PROVIDED RECORDS.
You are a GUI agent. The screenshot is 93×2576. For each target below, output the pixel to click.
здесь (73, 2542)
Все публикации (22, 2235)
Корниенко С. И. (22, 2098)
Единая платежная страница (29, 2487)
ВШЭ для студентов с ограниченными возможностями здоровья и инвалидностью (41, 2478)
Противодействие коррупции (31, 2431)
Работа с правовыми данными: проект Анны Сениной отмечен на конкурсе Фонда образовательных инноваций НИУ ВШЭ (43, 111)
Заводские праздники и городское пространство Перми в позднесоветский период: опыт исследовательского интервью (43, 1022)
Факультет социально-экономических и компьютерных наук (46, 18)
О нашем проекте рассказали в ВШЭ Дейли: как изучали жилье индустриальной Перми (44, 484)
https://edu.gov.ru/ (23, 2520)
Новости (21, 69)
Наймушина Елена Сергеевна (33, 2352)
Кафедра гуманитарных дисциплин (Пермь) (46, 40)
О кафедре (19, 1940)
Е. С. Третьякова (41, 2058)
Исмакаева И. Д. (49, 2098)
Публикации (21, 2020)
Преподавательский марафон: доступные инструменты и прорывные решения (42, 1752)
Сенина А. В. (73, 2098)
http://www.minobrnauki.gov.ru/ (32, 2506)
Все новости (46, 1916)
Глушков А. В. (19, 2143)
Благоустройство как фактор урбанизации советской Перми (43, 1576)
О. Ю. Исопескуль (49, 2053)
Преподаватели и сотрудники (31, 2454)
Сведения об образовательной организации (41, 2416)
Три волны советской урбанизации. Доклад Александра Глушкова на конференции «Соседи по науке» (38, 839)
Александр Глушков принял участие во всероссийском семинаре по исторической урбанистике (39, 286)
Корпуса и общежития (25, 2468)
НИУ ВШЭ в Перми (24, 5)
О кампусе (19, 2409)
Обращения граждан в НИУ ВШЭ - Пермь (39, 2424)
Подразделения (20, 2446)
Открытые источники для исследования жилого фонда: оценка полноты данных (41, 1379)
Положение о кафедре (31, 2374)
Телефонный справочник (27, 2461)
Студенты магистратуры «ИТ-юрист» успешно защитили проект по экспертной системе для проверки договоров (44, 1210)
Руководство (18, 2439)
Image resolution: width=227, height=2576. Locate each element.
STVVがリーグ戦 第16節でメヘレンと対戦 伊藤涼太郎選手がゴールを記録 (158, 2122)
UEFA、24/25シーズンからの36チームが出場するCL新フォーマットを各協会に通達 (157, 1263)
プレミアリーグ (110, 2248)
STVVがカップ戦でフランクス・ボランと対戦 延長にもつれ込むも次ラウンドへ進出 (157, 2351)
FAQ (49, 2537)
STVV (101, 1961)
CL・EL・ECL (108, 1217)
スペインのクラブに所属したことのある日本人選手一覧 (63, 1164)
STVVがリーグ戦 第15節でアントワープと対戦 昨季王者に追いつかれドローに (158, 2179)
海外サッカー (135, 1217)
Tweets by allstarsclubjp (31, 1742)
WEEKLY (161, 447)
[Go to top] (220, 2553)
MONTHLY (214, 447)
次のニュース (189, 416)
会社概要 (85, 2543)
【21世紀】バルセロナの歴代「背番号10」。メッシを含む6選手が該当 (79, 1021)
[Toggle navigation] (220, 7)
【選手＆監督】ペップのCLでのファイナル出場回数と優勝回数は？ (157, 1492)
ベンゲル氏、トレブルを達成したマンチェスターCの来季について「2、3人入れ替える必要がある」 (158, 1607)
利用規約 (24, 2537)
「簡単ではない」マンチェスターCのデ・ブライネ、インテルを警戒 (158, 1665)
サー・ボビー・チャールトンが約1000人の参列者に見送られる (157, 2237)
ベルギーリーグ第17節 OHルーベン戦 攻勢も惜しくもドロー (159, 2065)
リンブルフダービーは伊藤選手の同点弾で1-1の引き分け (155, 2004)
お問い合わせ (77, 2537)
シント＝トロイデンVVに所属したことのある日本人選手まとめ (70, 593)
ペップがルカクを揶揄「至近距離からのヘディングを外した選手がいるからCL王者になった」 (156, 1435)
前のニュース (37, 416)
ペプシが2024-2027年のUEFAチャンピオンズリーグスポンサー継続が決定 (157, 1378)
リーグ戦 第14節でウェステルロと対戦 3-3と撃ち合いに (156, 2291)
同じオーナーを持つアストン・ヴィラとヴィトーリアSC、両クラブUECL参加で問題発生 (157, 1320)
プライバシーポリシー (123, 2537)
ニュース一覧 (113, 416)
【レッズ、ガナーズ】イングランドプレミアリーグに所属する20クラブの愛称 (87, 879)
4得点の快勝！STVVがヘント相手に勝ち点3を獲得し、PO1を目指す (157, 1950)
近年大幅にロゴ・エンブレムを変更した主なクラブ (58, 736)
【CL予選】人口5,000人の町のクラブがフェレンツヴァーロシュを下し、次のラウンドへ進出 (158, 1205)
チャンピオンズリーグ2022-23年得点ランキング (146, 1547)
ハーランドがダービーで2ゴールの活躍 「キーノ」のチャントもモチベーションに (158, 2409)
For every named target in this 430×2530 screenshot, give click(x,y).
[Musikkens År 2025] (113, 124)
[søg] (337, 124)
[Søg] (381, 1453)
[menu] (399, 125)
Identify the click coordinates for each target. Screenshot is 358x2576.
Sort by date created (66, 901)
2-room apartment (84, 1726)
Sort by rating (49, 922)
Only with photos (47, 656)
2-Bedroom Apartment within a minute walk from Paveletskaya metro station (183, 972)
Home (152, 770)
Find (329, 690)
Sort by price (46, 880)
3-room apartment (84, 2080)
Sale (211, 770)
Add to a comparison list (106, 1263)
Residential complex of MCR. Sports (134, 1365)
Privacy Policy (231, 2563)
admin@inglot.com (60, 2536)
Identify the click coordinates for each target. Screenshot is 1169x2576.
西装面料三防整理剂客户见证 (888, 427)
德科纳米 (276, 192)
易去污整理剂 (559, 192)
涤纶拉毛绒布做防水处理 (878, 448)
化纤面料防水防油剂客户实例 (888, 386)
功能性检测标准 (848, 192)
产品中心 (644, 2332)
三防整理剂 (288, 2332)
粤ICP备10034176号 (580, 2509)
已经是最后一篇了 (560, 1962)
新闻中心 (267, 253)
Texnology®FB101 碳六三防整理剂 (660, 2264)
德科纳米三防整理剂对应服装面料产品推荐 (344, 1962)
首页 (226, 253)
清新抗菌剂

ACTIVITY. Only one stretch of the data above is needed. Restate it word for word, from the line containing "Руководство (18, 2439)" through the line containing "[Toggle navigation] (220, 7)", both ends included.

REPLY TO THE EXERCISE.
Руководство (18, 2439)
Image resolution: width=227, height=2576. Locate each element.
STVVがリーグ戦 第16節でメヘレンと対戦 伊藤涼太郎選手がゴールを記録 (158, 2122)
UEFA、24/25シーズンからの36チームが出場するCL新フォーマットを各協会に通達 (157, 1263)
プレミアリーグ (110, 2248)
STVVがカップ戦でフランクス・ボランと対戦 延長にもつれ込むも次ラウンドへ進出 (157, 2351)
FAQ (49, 2537)
STVV (101, 1961)
CL・EL・ECL (108, 1217)
スペインのクラブに所属したことのある日本人選手一覧 (63, 1164)
STVVがリーグ戦 第15節でアントワープと対戦 昨季王者に追いつかれドローに (158, 2179)
海外サッカー (135, 1217)
Tweets by allstarsclubjp (31, 1742)
WEEKLY (161, 447)
[Go to top] (220, 2553)
MONTHLY (214, 447)
次のニュース (189, 416)
会社概要 (85, 2543)
【21世紀】バルセロナの歴代「背番号10」。メッシを含む6選手が該当 (79, 1021)
[Toggle navigation] (220, 7)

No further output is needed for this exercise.